Viewing a single comment thread. View all comments

trnka t1_iz06hbj wrote

Multi-task learning has a long history with mixed results - sometimes very beneficial, and sometimes it just flops. At my previous job, we had one situation in which it was helpful and another situation in which it was harmful.

In the harmful situation, adding outputs and keeping the other layers the same led to slight reductions in quality at both tasks. I assume that it could've been salvaged if we'd increased the number of parameters -- I think the different outputs were effectively "competing" for hidden params.

Another way to look at this is that multi-task is effective regularization, so you can increase the number of parameters without as much risk of horrible overfitting.
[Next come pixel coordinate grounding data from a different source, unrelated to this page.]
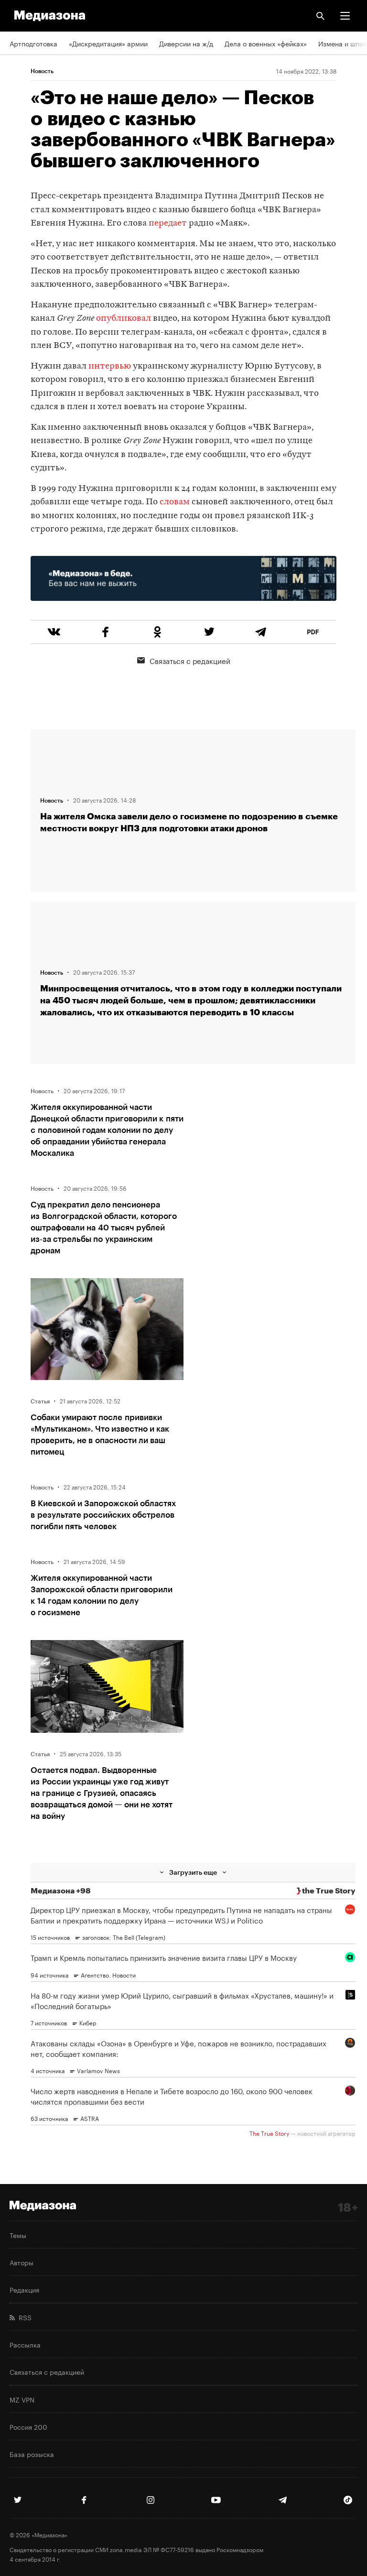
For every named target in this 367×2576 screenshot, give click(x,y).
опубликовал (123, 319)
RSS (23, 2317)
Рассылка (25, 2344)
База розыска (32, 2453)
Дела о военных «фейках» (266, 43)
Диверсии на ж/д (186, 43)
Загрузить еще (193, 1872)
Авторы (21, 2262)
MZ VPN (22, 2399)
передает (168, 223)
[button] (345, 15)
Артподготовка (33, 43)
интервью (109, 366)
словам (175, 502)
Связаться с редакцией (190, 660)
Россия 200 (28, 2426)
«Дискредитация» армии (108, 43)
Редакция (24, 2289)
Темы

If I remember correctly there's research to show that overparameterized networks tend to get stuck in local minima less often.

One last story from the field -- in one of our multi-task learning situations, we found that it was easier to observe local minima by just checking per-output metrics. Two training runs might have the same aggregate metric, but one might be far better at output A and the other far better at output B.

2

pyepyepie t1_iz0wj9m wrote

Super interesting. I like the story about the metrics, very useful for people who are new to data science. Even when it's not solvable (I assume in your case it was but in MARL, for example, sometimes if you just aim for Pareto optimality you get a weird division of "goods") you would rather have two models with x-5% accuracy than 1 model with x+15 and another with x-15 most of the time. We get money to know the systems we build :)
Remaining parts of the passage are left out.